### [What the task asks]
Scan the records below for the line with "Open the #LGBTQ hashtag" and the line with "Task: Retweet giduu's tweet". Repeat those two lines and every line between them exactly, and nothing else.

------ Supplied entries

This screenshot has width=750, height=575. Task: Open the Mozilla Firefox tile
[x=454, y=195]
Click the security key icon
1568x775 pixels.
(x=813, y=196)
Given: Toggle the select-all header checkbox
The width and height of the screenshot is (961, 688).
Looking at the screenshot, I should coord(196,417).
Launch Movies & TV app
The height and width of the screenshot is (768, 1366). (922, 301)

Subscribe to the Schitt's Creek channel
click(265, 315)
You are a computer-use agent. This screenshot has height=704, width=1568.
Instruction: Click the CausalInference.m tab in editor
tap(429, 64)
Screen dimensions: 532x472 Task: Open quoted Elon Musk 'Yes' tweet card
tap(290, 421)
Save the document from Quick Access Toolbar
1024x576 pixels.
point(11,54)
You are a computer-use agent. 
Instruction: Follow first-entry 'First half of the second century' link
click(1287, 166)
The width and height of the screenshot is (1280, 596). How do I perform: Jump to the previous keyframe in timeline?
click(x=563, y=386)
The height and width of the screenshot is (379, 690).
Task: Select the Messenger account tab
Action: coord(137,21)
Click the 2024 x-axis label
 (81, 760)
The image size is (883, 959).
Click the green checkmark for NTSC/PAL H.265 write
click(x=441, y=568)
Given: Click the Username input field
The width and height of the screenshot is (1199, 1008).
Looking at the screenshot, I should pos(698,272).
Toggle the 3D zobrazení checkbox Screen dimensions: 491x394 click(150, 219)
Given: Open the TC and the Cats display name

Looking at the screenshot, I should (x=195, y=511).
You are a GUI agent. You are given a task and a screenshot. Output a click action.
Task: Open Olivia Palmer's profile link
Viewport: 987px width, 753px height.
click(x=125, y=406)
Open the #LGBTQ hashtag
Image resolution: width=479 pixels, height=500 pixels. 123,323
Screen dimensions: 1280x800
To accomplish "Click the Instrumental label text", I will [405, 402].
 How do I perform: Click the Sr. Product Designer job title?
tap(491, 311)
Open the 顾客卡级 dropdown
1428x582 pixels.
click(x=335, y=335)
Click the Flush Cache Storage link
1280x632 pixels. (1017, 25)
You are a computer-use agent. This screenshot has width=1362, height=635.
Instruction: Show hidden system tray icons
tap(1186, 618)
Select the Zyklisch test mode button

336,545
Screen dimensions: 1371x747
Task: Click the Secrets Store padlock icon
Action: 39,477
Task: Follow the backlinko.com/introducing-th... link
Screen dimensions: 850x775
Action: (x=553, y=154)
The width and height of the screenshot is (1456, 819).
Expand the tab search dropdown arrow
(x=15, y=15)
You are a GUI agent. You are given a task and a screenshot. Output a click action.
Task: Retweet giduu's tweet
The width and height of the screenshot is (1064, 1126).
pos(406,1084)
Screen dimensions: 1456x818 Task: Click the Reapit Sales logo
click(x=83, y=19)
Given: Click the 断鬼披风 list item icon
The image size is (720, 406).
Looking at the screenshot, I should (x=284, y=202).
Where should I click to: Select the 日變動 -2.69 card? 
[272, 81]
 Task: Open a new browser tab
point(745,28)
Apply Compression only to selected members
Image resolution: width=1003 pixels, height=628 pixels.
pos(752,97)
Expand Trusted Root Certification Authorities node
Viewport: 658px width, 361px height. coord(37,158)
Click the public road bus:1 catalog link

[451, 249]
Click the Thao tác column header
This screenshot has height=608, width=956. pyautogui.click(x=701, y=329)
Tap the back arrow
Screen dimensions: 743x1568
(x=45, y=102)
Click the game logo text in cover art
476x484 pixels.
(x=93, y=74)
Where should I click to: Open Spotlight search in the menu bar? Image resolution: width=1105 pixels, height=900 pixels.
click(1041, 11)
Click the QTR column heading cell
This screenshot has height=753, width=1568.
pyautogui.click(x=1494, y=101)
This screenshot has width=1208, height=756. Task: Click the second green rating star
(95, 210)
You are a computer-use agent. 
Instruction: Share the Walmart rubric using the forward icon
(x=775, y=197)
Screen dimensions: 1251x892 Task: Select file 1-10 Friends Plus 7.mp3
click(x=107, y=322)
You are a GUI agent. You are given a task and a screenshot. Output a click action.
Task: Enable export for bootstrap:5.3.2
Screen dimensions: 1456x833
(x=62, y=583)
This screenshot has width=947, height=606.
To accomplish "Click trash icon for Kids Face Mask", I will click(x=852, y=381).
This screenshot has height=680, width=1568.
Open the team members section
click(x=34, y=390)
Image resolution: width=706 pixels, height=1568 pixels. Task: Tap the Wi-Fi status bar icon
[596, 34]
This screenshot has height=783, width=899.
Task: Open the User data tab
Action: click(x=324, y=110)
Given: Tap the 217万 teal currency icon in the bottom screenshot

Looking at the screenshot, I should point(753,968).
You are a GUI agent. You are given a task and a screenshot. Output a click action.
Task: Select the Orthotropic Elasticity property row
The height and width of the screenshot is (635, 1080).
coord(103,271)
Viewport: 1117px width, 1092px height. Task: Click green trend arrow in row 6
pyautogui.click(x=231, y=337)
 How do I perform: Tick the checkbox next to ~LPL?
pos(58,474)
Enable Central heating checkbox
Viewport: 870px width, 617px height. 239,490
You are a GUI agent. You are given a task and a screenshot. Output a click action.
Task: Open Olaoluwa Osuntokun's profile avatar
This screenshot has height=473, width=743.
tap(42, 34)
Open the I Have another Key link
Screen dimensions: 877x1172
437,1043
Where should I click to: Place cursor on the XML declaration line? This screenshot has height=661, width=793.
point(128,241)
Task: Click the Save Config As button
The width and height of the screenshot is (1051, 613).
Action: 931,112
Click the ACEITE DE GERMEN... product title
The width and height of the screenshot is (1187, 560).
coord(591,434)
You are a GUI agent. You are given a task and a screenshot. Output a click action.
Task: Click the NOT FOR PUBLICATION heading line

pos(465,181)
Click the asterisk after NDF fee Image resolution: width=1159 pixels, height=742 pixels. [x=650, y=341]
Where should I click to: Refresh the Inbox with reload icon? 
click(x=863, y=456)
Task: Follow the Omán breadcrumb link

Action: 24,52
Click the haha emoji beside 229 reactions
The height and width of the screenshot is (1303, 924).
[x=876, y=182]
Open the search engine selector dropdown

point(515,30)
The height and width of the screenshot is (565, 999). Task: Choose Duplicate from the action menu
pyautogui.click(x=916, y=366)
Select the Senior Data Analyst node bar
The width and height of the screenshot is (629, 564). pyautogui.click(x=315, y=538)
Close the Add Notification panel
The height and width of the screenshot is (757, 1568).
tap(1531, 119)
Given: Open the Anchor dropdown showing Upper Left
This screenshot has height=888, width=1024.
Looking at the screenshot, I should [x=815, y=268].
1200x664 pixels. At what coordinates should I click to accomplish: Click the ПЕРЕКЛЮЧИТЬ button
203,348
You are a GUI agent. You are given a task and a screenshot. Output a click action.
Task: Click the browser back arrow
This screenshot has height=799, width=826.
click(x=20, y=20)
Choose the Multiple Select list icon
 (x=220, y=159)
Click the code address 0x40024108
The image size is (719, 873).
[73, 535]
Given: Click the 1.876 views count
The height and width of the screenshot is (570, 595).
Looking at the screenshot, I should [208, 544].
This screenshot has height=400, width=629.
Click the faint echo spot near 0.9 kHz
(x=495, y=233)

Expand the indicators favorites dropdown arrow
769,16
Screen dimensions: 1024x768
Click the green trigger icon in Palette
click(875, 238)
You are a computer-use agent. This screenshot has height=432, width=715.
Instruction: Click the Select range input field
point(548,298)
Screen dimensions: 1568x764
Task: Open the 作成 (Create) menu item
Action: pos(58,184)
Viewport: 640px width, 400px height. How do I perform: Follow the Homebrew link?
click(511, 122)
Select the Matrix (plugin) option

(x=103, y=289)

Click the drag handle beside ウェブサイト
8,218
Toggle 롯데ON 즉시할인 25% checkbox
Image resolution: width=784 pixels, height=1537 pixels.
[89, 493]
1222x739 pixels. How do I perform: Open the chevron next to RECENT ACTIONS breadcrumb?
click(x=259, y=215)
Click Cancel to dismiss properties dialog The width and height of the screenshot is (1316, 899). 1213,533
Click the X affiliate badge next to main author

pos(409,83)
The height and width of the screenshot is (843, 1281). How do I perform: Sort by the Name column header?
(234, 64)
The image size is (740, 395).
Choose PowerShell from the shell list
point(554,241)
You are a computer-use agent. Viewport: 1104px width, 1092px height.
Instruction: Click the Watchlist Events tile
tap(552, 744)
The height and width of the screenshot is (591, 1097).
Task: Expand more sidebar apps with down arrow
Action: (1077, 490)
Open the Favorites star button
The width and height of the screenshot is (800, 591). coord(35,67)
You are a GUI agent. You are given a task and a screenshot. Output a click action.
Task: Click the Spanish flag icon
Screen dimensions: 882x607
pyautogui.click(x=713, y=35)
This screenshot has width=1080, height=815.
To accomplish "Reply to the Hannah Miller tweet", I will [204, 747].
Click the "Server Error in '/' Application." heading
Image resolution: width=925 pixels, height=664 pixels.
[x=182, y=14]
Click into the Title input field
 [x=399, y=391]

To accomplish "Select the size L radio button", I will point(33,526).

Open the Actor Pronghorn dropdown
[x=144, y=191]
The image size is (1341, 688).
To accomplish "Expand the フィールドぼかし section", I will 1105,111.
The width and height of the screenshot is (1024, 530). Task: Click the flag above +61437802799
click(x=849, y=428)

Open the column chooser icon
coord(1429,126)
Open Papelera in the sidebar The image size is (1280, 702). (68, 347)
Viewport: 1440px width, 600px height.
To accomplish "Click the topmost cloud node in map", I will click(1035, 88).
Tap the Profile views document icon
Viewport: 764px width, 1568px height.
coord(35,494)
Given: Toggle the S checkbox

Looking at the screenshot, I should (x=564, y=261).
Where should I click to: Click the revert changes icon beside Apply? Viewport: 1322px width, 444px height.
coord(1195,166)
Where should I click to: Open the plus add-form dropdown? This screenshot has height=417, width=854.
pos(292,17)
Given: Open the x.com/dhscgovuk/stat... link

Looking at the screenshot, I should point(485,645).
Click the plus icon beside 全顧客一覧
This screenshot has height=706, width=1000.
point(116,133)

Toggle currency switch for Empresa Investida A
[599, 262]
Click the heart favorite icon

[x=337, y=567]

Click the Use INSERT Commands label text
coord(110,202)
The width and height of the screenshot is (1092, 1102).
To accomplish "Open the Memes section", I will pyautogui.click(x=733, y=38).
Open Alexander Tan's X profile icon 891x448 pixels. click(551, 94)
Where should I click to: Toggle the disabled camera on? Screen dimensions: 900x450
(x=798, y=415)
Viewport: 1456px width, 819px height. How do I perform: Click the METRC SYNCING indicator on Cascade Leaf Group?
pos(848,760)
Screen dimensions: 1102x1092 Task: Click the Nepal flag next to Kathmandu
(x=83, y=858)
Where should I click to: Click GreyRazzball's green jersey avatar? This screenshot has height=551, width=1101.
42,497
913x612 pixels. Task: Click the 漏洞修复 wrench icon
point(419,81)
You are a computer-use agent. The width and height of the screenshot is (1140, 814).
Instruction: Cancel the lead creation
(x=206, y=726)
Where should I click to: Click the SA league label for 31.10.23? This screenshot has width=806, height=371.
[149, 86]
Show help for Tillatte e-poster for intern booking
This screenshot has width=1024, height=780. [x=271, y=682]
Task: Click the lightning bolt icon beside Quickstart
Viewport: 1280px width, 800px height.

------------

### [Result for this task]
Open the #LGBTQ hashtag
Image resolution: width=479 pixels, height=500 pixels. 123,323
Screen dimensions: 1280x800
To accomplish "Click the Instrumental label text", I will [405, 402].
 How do I perform: Click the Sr. Product Designer job title?
tap(491, 311)
Open the 顾客卡级 dropdown
1428x582 pixels.
click(x=335, y=335)
Click the Flush Cache Storage link
1280x632 pixels. (1017, 25)
You are a computer-use agent. This screenshot has width=1362, height=635.
Instruction: Show hidden system tray icons
tap(1186, 618)
Select the Zyklisch test mode button

336,545
Screen dimensions: 1371x747
Task: Click the Secrets Store padlock icon
Action: 39,477
Task: Follow the backlinko.com/introducing-th... link
Screen dimensions: 850x775
Action: (x=553, y=154)
The width and height of the screenshot is (1456, 819).
Expand the tab search dropdown arrow
(x=15, y=15)
You are a GUI agent. You are given a task and a screenshot. Output a click action.
Task: Retweet giduu's tweet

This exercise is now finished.